青森県の解体工事業許可制度—基本ルールと申請前の確認事項
建設業許可の大前提:一般建設業と特定建設業の区分
解体工事業の許可を取得する際、まず理解すべきは一般建設業許可と特定建設業許可許可の区分です。
一般建設業と特定建設業の違い許可は、工事金額が4,000万円以上(建築一式工事の場合は6,000万円以上)となる下請け工事を発注しない場合、または発注しても契約金額が4,000万円未満の場合に適用されます。一方、特定建設業許可は、工事金額が4,000万円以上となる下請け工事を発注する場合に必要となります。
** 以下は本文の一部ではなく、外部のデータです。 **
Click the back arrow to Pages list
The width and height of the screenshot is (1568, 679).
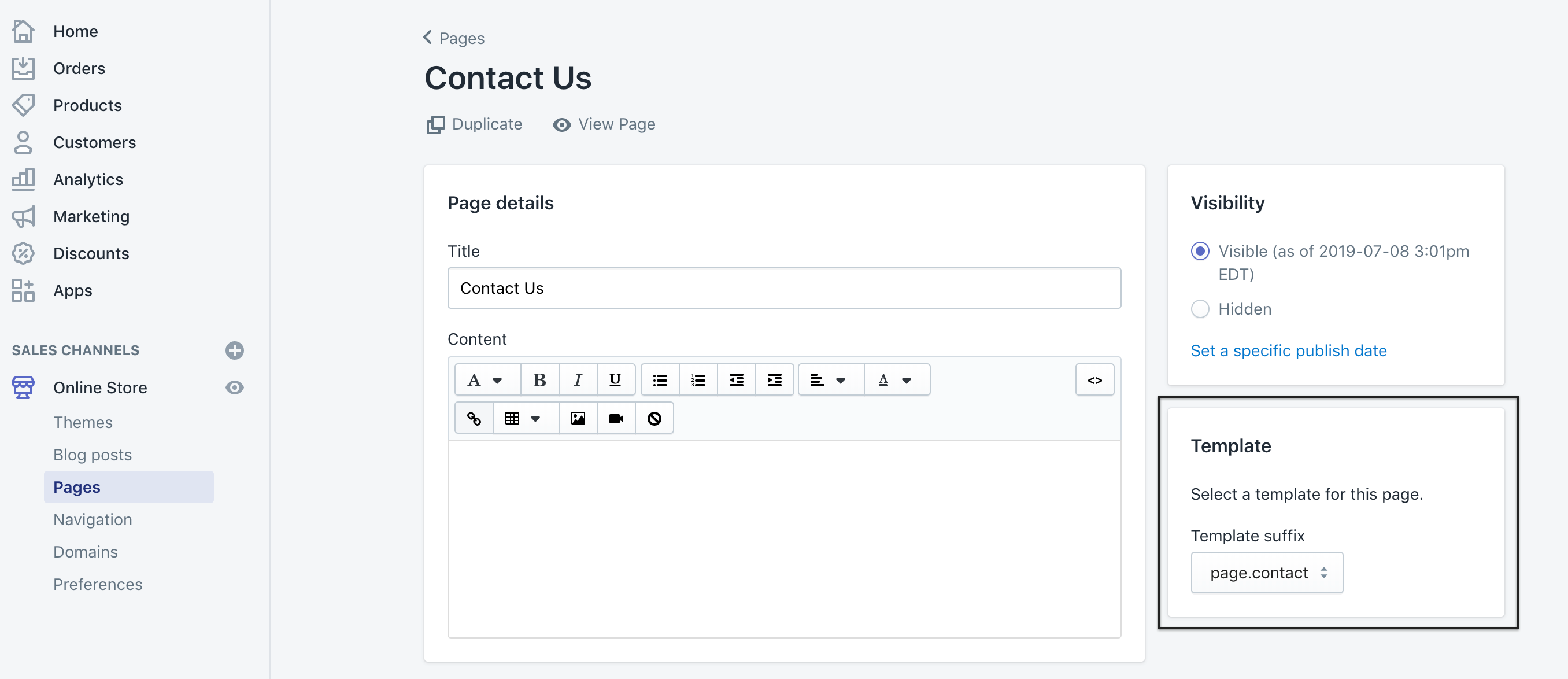click(429, 38)

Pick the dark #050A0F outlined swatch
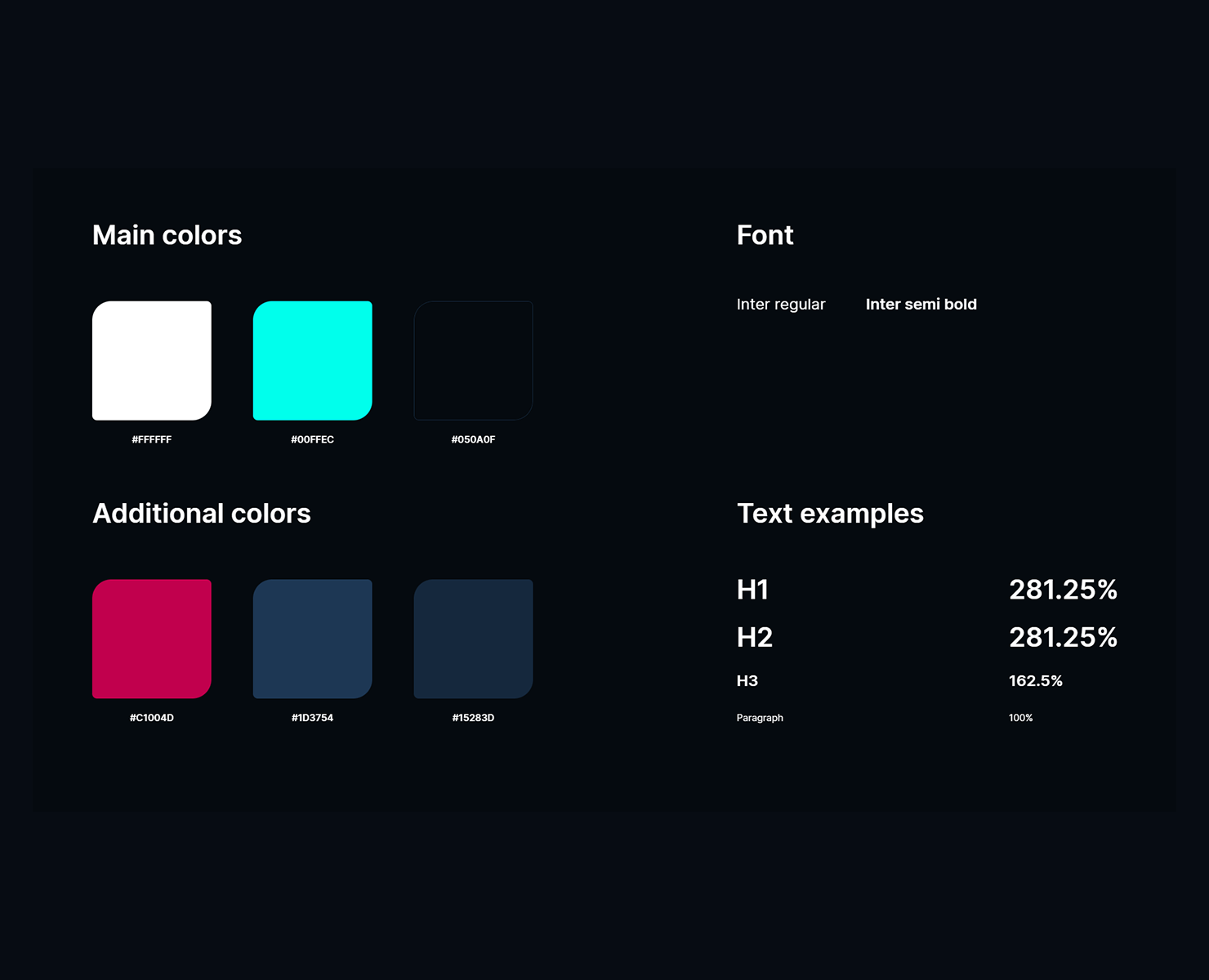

青森県における令和8年(2026年)の建設業許可統計では、解体工事業の許可申請件数の約78%が一般建設業であり、多くの中小事業者は一般建設業で対応しています。ただし、将来的に大規模プロジェクトへの参入を視野に入れている場合は、特定建設業許可の取得要件(純資産2,000万円以上、専任技術者の一級資格など)も同時に検討する価値があります。
許可申請の約3~4週間前には、自社がどちらの区分に該当するのかを明確にしておくことが、スムーズな申請につながります。
青森県での申請窓口と審査期間
青森県内で解体工事業の許可申請を行う場合、申請先は以下のいずれかとなります。
- 県知事許可:青森県全域での営業を予定する場合
- 市町村長許可:特定の市町村内のみでの営業を予定する場合(各市町村の建設課)
審査期間は、申請内容が完全で不備がない場合、約30日程度です。ただし、書類不備がある場合は審査が中断され、修正・再提出までの期間が追加されます。平均的には申請から許可取得まで6~8週間を見込むことが現実的です。
建設系廃棄物適正処理—許可要件の核となる実務対応

!Black and white photo of workers and heavy machinery at a demolished construction site.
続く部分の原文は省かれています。